Orthographic transcription


By orthographic transcription is meant the use of the standard spelling conventions of the language. Orthographic transcriptions are used in large scale speech corpora and in corpora used for research in which details about the pronunciation of words are not important. In the first case, a detailed transcription of at least part of the corpus is perhaps desirable (especially if such a corpus is used for training  of speech recognition systems ), but because of the huge amount of work this cannot always be done. In the latter case, precise transcriptions are simply not necessary.

The use of normal spelling necessarily implies a compromise between the sounds heard and what is written down. Particularly in the case of spontaneous speech , there may be a significant discrepancy between what is heard and the symbolic representation used to encode it (see Appendix M for the guidelines for orthographic transcription used in the SPEECHDAT  corpora).

Reduced word forms


Because of the discrepancy between what is heard and what is written, many developers of spontaneous speech  corpora have decided to provide an indication of reduced word forms, using the reduced forms given in the standard dictionary   for the language. However, in the interests of consistency, developers are sometimes forced to use forms not present in the dictionary. For example, in German, a preposition is often contracted together with a following article, forming one word and thus reducing the number of syllables  (e.g. ``zu der'' is pronounced and written as ``zur''). These forms occur in the Duden dictionary  (a standard German dictionary).

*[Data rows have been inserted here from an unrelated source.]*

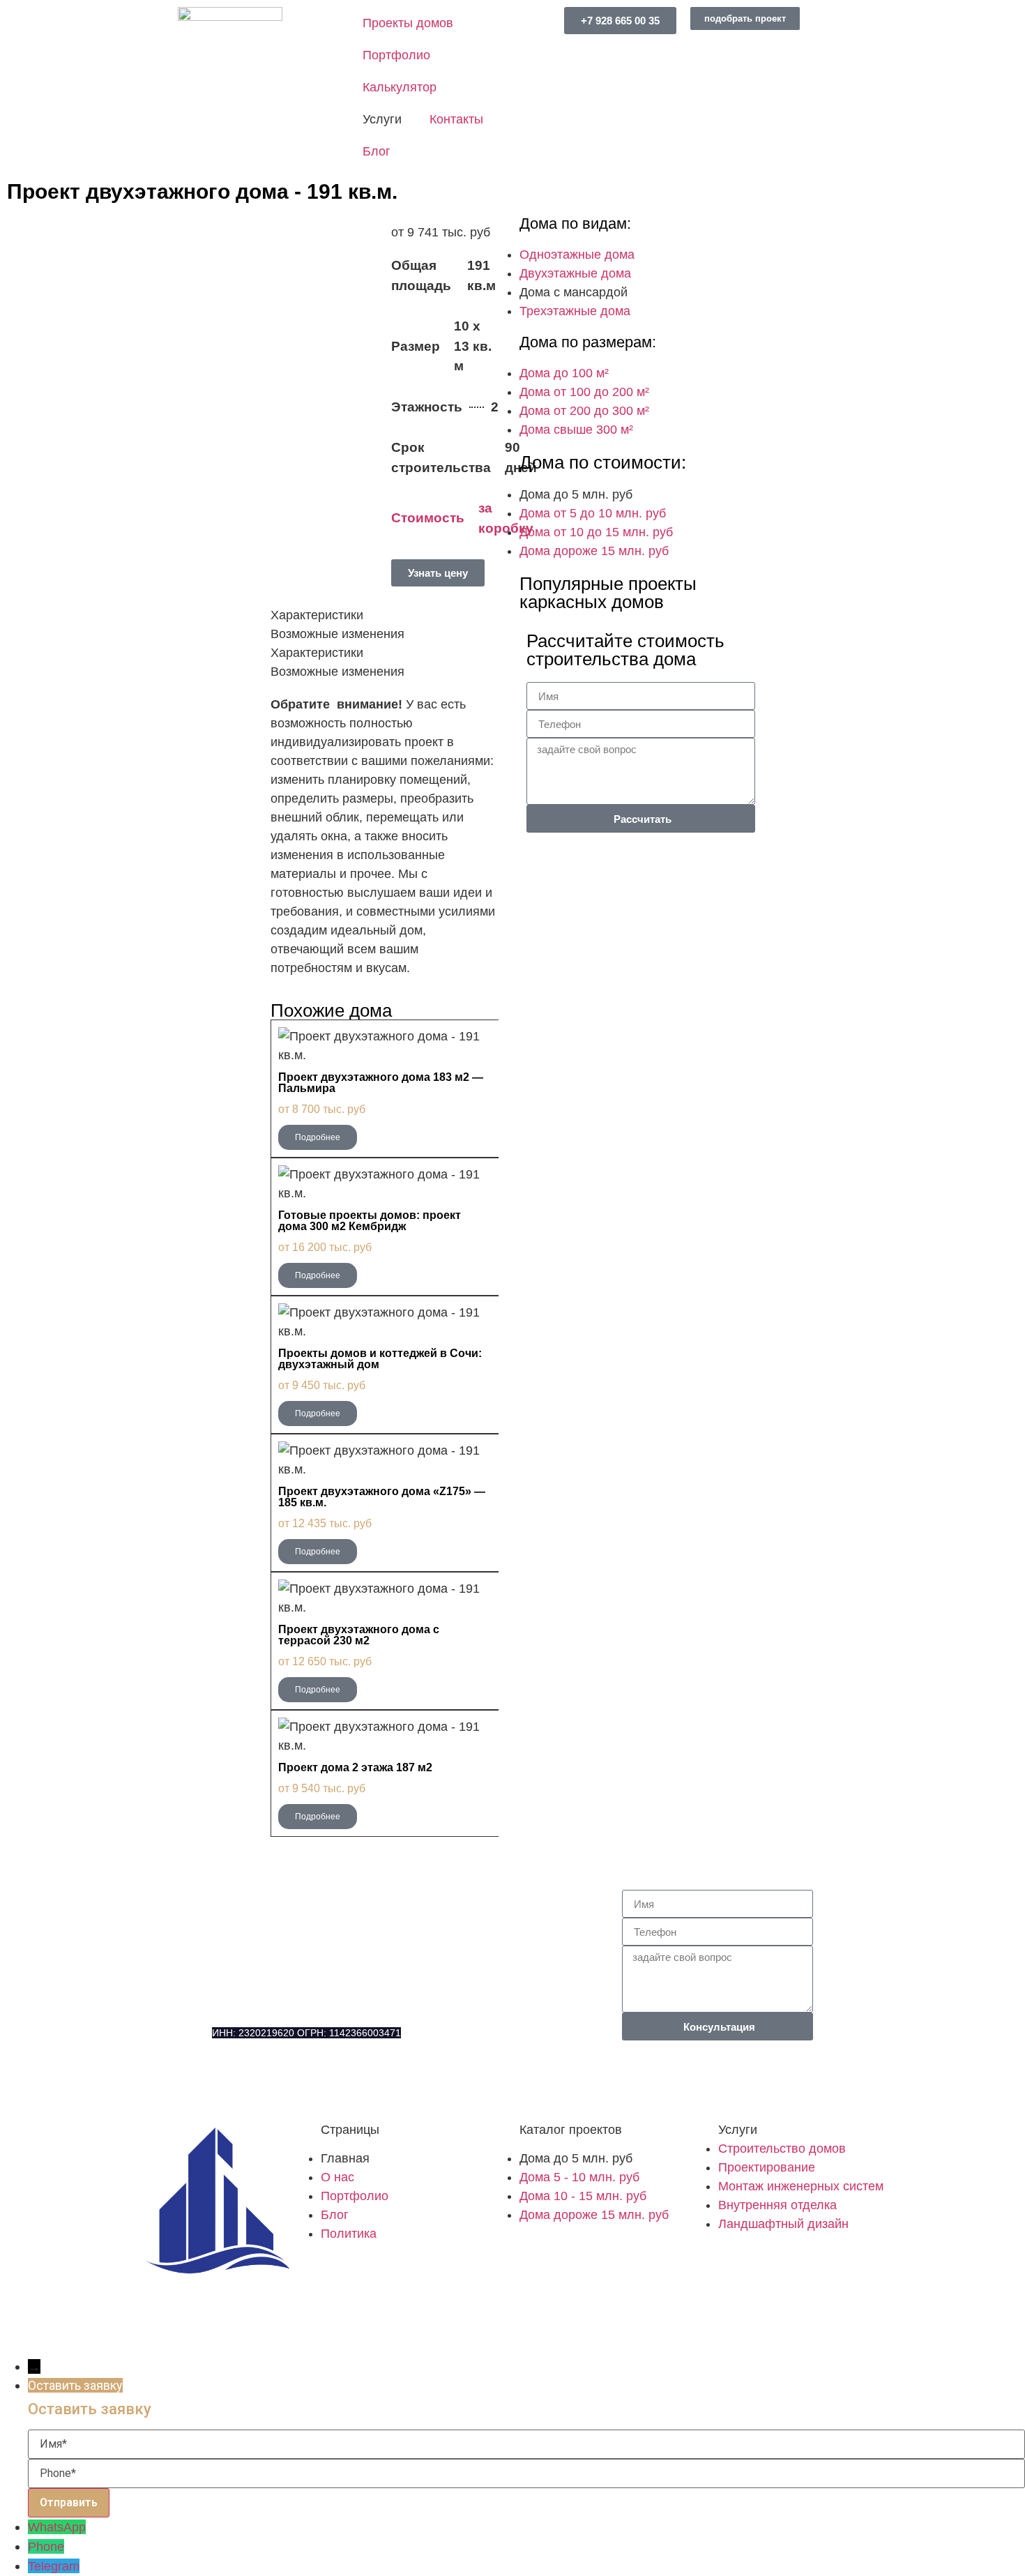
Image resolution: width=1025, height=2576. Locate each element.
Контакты (456, 119)
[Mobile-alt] (229, 2083)
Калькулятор (399, 87)
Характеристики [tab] (317, 615)
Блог (376, 151)
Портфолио (396, 55)
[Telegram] (306, 2083)
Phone (46, 2547)
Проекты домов (408, 23)
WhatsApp (57, 2527)
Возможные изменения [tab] (337, 634)
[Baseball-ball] (177, 2327)
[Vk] (139, 2327)
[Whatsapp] (267, 2083)
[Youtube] (216, 2327)
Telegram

However, in the VERBMOBIL  corpus, the developer is also permitted to write ``fürn'' for ``für den'', although this form does not exist in the dictionary. Similarly, in the Dutch Speech Styles corpus it was decided to indicate reduced word forms. Criteria for indicating reduced forms in an orthographic transcription may be a) frequency of occurrence of these forms and b) reduction in the number of syllables . The reduced word forms used should be listed in the accompanying documentation.    

Dialect forms


Even in speech corpora covering the standard variety of a given language, speakers may have their own idiolect  or may use words that have a dialect basis. These words have to be marked in the transcription . The developers of the VERBMOBIL  corpus chose an orthographic means of indicating dialect words which are not in the Duden dictionary . It is possible to give information about the meaning behind these words, as in the following, explaining the dialect form of the greeting ``good morning'' spoken in the North of Germany: ``moin, moin <; norddeutsche Grußformel>''



In orthographic transcriptions, numbers are usually spelled out in full rather than being written in digit form. In some cases, the decision is made to deviate from the standard spelling in order to avoid excessively long words. For example, in the VERBMOBIL  corpus the numbers 13 to 99 as well as the hundreds from 1 to 19 (the years) are written as a single word in accordance with German orthographic conventions. However, all other numbers are written separately, and thus do not conform to the normal rules. Examples follow:

1993: neunzehnhundert dreiundneunzig
3049614: drei Millionen neunundvierzig tausend
sechshundert vierzehn
349: dreihundert neunundvierzig

Abbreviations and spelled words

In orthographic transcriptions, the full form of an abbreviation is usually written. Hence ``e.g.'' is written as ``for example'', and German ``usw.'' is written as ``und so weiter''. Abbreviations which are pronounced as words in their own right are spelled as words (e.g. Benelux, OPEC, NATO ).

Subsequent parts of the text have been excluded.